设计了一种基于石墨烯动态调控太赫兹泄漏波的调制器件。通过调节石墨烯费米能级的大小, 改变了金属.介质.石墨烯(MIG)超表面结构的共振响应, 从而达到调控太赫兹泄漏波的功能。仿真结果表明: 随着石墨烯费米能级从 10 meV到 60 meV和介质层厚度从 20 μm到 200 μm的变化, 通过优化电控石墨烯 MIG结构最终实现了 35 GHz的频率扫描范围, 并伴有电磁响应状态从过阻尼至欠阻尼的转变; 在过阻尼状态下结构的电磁响应仅存在共振吸收而在欠阻尼状态下具有类电磁诱导透明现象, 使具有这种显著变化特征的电控石墨烯 MIG结构可应用于高灵敏的生物检测中。本器件具有构型简单、调控方便的特点, 在生物分子和材料折射率检测等方面具有广泛的应用前景。

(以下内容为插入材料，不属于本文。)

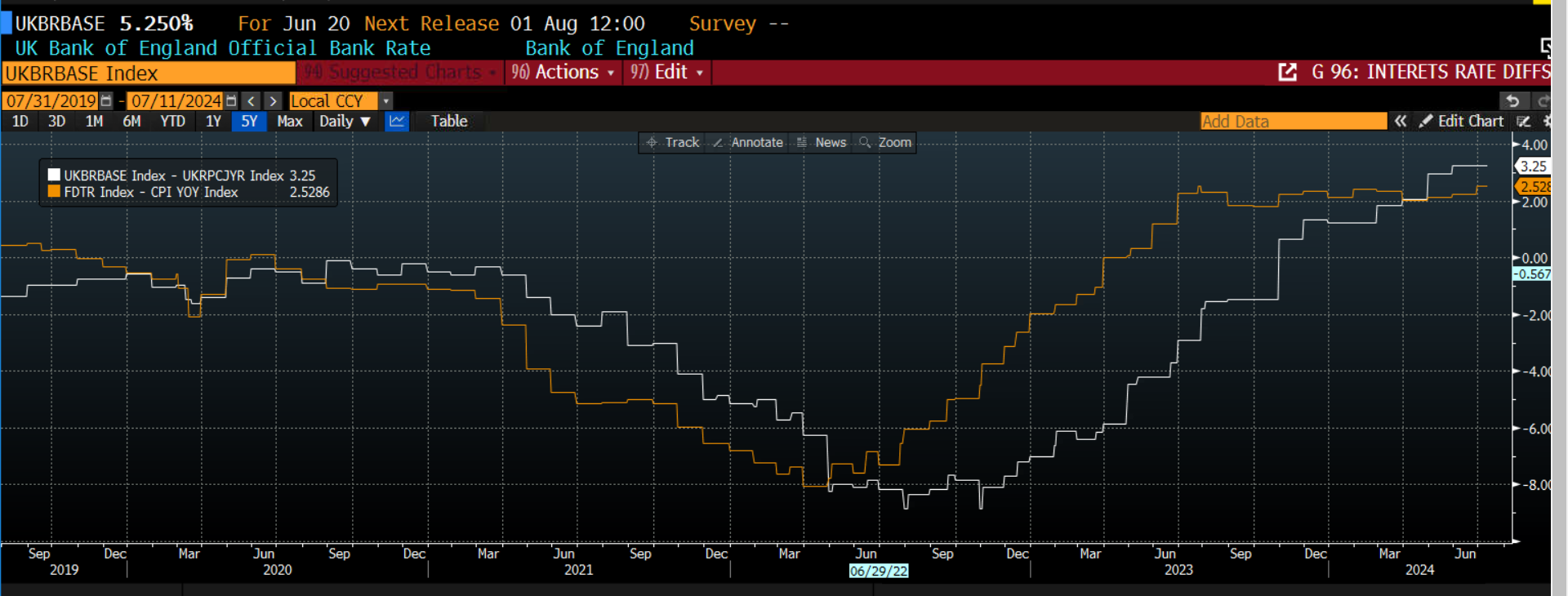Viewport: 1568px width, 596px height.
Task: Select the line chart view icon
Action: [x=397, y=122]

A terahertz leaky wave modulator based on graphene is designed. By changing the Fermi level of graphene, the resonance response of the metasurface based on metal-insulator-graphene(MIG) structures will be changed significantly, which modulates the properties of the terahertz leaky wave. The simulation results show that with the change of Fermi energy from 10 meV to 60 meV and the thickness of dielectric from 20 μm to 200 μm, the 35 GHz frequency scanning range is finally achieved by optimizing the electro-controlled graphene MIG structure, and the electromagnetic response state is changed from the over-damping state to the under-damping state. Meanwhile, it is found that the phenomenon of electromagnetically induced transparency(EIT) can be induced in the under-damping state, but there is only resonant absorption in the over-damping state. Therefore, the MIG structure with this remarkable feature can be applied to highly sensitive biological detection. The device has the characteristics of simple structure and convenient control. It has a wide application prospect in the detection of biomolecules and material refractive index.